Spanish literature: Late-Nineteenth- and Early-Twentieth-Century Movements

Late-Nineteenth- and Early-Twentieth-Century Movements

The towering figure of Benito Pérez Galdós dominated the realistic novel during the second half of the 19th cent., but Pedro Antonio de Alarcón, José María de Pereda, Armando Palacio Valdés, Juan Valera y Alcalá Galiano, and Emilia Pardo Bazán also wrote notable fiction. Realism continued to have leading exponents well into the 20th cent., notably Vicente Blasco Ibáñez, but at the turn of the century the intellectual and literary life of Spain underwent a deep transformation. With the loss of its colonial empire and the disastrous effects of the Carlist wars, Spain was economically and culturally bankrupt.

At the end of the century the writers of the Generation of '98, stimulated by French and German influences and by Rubén Darío and the modernismo movement in Spanish America, set out to reevaluate and revitalize the cultural life of Spain. Ángel Ganivet, a precursor, had foreshadowed their work in his Idearium español. Miguel de Unamuno, as essayist, poet, novelist, and educator, emphasized the quixotic aspect of Spanish values and exerted great influence on Spanish youth. Azorín (see Martínez Ruiz) created memorable impressionistic sketches. Ramón del Valle Inclán brought a poetic sense of the fantastic and the bizarre to his novels and plays. Pío Baroja y Nessi infused his novels with a fierce independence of spirit that rejected all traditional values and sought to arouse people to action.

The drama, whose only notable exponent in the late 19th cent. had been José Echegaray, was revitalized in the early 20th cent. by Jacinto Grau, Gregorio Martínez Sierra, and especially by Jacinto Benavente y Martínez. A major role in the Spanish cultural revival was played by the great educator Francisco Giner de los Ríos.

After World War I the intellectual currents set in motion by the Generation of '98 merged with other forces in the European avant-garde to create a mainstream that fertilized Spanish cultural life until the outbreak of the civil war. Criticism, which had flourished at the turn of the century under the erudite Marcelino Menéndez y Pelayo, reached new heights in the works of the distinguished medievalist Ramón Menéndez Pidal.
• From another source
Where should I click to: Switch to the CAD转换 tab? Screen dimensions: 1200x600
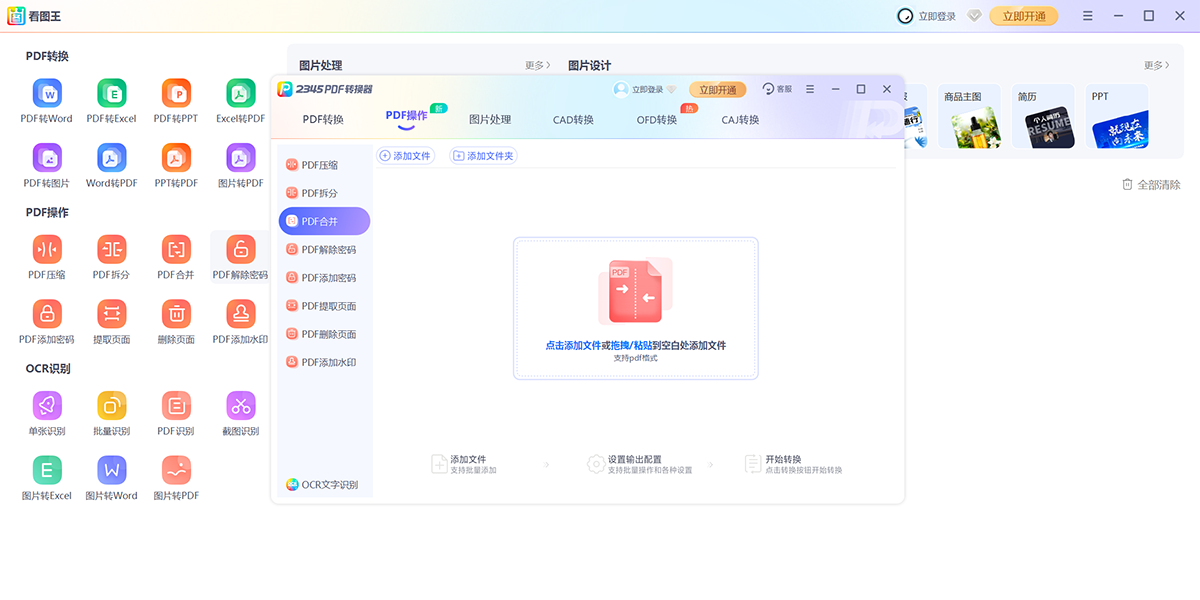[571, 120]
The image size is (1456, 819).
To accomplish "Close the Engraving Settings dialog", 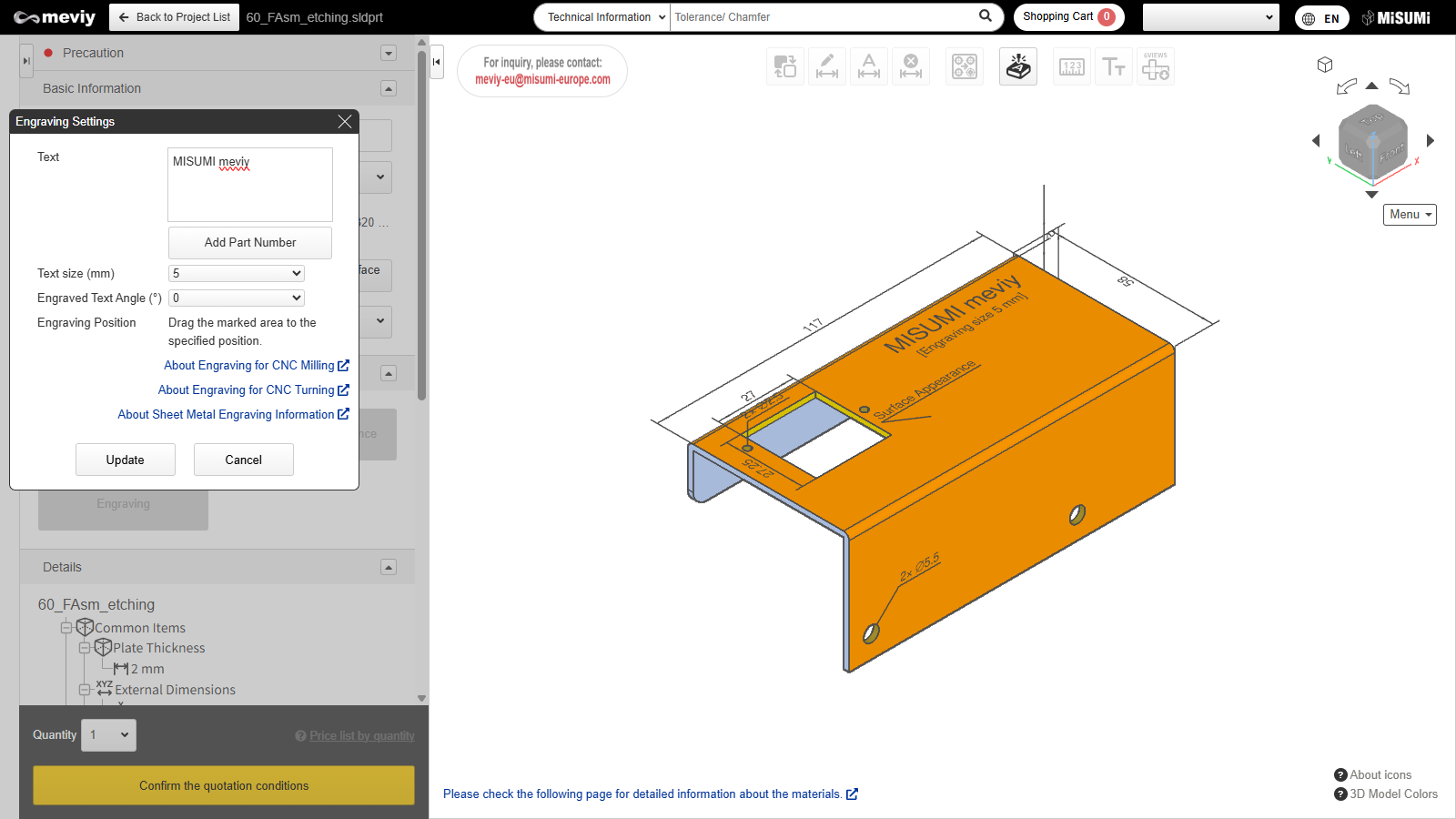I will pyautogui.click(x=345, y=121).
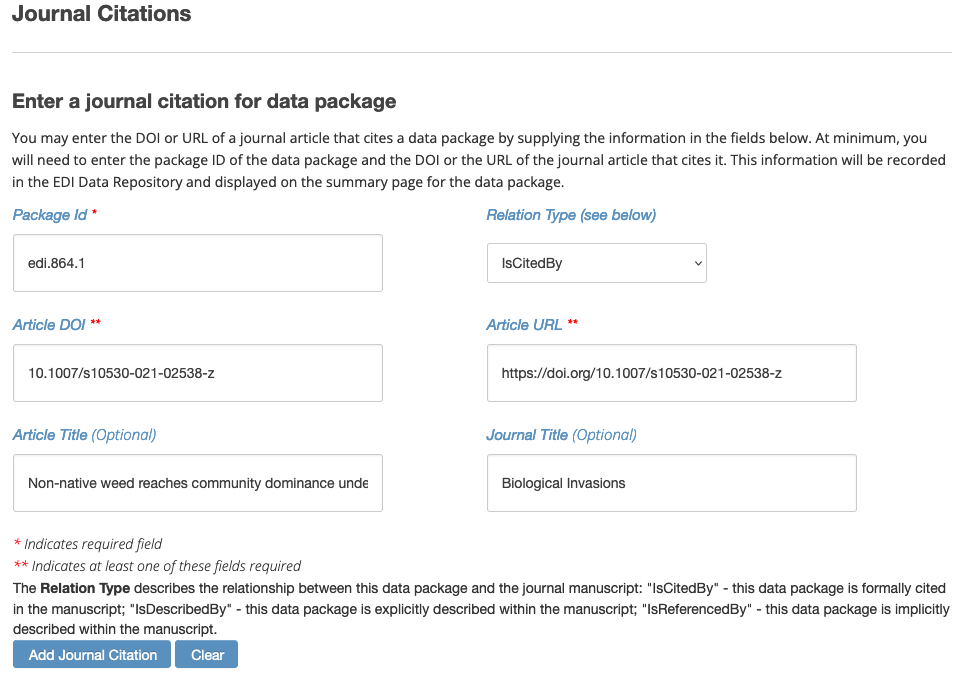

The humorist Ramón Gómez de la Serna wrote his inimitable greguerías.

It was in poetry, however, that Spanish literature produced its greatest achievements. The lyrics of Antonio Machado and of the great Juan Ramón Jiménez are among the finest in the language. José Moreno Villa, Rafael Alberti, Vicente Aleixandre, Luis Cernuda, Jorge Guillén, Dámaso Alonso, and many others formed a brilliant constellation of poets, but the most engaging figure was that of the poet and dramatist Federico García Lorca.

Parallel to these developments in poetry was the work of one of Spain's most gifted essayists—José Ortega y Gasset. The novelist Ramón Pérez de Ayala used his novels as a forum for intellectual discussion, whereas Gabriel Miró Ferrer wrote novels that can be considered lyric prose poems, and Benjamín Jarnés produced surrealist novels. The novels of Ramón Sender marked a return to social criticism.